Associated Press
Today is Tuesday, Dec. 17, the 351st day of 2013. There are 14 days left in the year.
Today’s highlight:
On Dec. 17, 1938, German chemists Otto Hahn and Fritz Strassmann discovered nuclear fission by splitting the nuclei of uranium into lighter elements while performing experiments in Berlin.
On this date:
In 1777, France recognized American independence.
In 1830, South American patriot Simon Bolivar died in Colombia.
In 1865, Franz Schubert’s Symphony No. 8, known as the “Unfinished” (because only two movements had been completed) was performed publicly for the first time in Vienna, 37 years after the composer’s death.
In 1903, Wilbur and Orville Wright of Dayton, Ohio, conducted the first successful manned powered-airplane flights near Kitty Hawk, N.C., using their experimental craft, the Wright Flyer.
In 1925, Col. William “Billy” Mitchell was convicted at his court-martial in Washington of insubordination for accusing senior military officials of incompetence and criminal negligence; he was suspended from active duty.
In 1933, in the inaugural NFL championship football game, the Chicago Bears defeated the New York Giants, 23-21, at Wrigley Field.
In 1944, the U.S. Army announced it was ending its policy of excluding Japanese-Americans from the West Coast.
In 1957, the United States successfully test-fired the Atlas intercontinental ballistic missile for the first time.
In 1959, Stanley Kramer’s anti-nuclear war drama “On the Beach,” starring Gregory Peck and Ava Gardner, premiered on all seven continents (including Antarctica).
In 1979, in a case that aggravated racial tensions, Arthur McDuffie, a black insurance executive, was fatally injured after leading police on a chase with his motorcycle in Miami. (Four white police officers accused of beating McDuffie were later acquitted, sparking riots.)
In 1981, members of the Red Brigades kidnapped Brig. Gen. James L. Dozier, the highest-ranking U.S. Army official in southern Europe, from his home in Verona, Italy. (Dozier was rescued 42 days later.)
In 2011, North Korean leader Kim Jong Il died after more than a decade of iron rule; he was 69, according to official records, but some reports indicated he was 70.

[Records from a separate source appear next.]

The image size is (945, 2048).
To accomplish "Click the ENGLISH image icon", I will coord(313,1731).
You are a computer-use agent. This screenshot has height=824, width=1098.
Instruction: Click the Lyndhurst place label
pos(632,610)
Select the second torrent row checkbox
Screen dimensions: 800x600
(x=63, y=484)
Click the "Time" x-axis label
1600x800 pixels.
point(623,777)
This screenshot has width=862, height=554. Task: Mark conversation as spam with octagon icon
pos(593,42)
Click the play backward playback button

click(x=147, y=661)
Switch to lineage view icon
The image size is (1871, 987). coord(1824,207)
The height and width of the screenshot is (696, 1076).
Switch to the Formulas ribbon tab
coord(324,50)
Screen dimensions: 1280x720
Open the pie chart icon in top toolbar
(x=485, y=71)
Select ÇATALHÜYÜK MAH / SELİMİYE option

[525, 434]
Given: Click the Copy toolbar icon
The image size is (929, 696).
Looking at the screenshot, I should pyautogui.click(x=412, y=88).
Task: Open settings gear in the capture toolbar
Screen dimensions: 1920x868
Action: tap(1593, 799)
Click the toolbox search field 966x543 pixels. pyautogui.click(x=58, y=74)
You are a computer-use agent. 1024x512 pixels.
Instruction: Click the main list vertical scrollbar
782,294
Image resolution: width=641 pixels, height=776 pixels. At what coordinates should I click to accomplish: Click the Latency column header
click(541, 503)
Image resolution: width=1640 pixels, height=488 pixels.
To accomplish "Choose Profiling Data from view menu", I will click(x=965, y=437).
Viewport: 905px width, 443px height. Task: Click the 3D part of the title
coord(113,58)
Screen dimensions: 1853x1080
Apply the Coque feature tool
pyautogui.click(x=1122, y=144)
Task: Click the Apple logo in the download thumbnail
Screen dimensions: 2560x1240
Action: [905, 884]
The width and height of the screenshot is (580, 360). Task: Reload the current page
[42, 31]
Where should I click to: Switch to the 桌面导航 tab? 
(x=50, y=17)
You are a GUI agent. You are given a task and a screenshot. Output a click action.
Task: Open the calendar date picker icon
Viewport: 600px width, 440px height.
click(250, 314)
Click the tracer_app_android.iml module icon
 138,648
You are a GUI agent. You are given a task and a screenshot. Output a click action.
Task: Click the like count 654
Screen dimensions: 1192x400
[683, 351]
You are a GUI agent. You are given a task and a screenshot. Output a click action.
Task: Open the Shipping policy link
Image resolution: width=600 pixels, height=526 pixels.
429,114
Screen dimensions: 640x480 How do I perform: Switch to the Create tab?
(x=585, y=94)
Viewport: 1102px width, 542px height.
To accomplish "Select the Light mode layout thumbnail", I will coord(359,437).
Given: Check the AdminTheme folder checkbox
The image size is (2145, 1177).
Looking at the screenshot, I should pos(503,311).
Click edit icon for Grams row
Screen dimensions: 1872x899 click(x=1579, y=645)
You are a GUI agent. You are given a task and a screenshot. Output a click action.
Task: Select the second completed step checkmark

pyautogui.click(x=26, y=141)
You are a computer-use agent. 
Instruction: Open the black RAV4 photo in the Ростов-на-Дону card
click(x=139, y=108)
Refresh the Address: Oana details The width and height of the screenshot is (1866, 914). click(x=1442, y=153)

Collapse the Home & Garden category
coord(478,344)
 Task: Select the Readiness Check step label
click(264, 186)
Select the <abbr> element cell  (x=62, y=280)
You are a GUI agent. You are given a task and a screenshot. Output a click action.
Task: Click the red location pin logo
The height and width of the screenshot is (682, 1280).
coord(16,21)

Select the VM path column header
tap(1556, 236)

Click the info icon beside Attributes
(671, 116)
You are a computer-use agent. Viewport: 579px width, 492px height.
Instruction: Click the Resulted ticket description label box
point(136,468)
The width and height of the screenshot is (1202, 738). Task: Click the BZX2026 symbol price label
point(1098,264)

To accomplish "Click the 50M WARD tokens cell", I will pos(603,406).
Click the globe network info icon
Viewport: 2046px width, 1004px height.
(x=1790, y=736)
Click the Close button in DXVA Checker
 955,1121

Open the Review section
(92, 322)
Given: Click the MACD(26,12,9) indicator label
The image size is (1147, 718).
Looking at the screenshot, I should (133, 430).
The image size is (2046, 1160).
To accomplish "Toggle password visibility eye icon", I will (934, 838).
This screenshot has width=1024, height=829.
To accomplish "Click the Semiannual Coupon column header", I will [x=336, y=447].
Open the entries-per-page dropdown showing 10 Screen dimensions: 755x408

Ten years ago: Former Illinois Gov. George Ryan was indicted on corruption charges. (Ryan was later convicted and ended up serving more than 5½ years in federal custody.) The British government announced the first reported case of a person dying from the human form of mad cow disease after a blood transfusion from an infected donor. An attempt to re-create the Wright brothers’ first flight on the 100th anniversary failed to take off from North Carolina’s Outer Banks.
Five years ago: President-elect Barack Obama named former Iowa Gov. Tom Vilsack as agriculture secretary and Sen. Ken Salazar of Colorado to head the Interior Department. OPEC agreed to slash 2.2 million barrels from daily production — its single largest cut ever. Pro Football Hall of Famer Sammy Baugh died in Rotan, Texas, at age 94.
One year ago: Newtown, Conn., began laying its dead to rest, holding funerals for two 6-year-old boys, the first of the 20 children killed in the Sandy Hook Elementary School massacre. A pair of NASA spacecraft, named Ebb and Flow, were deliberately crashed into a mountain near the moon’s north pole, ending a mission that peered into the lunar interior. Syracuse coach Jim Boeheim became the third Division I men’s coach, after Mike Krzyzewski and Bob Knight, to reach 900 wins with a 72-68 victory over Detroit in the Gotham Classic. Sen. Daniel Inouye of Hawaii died at age 88.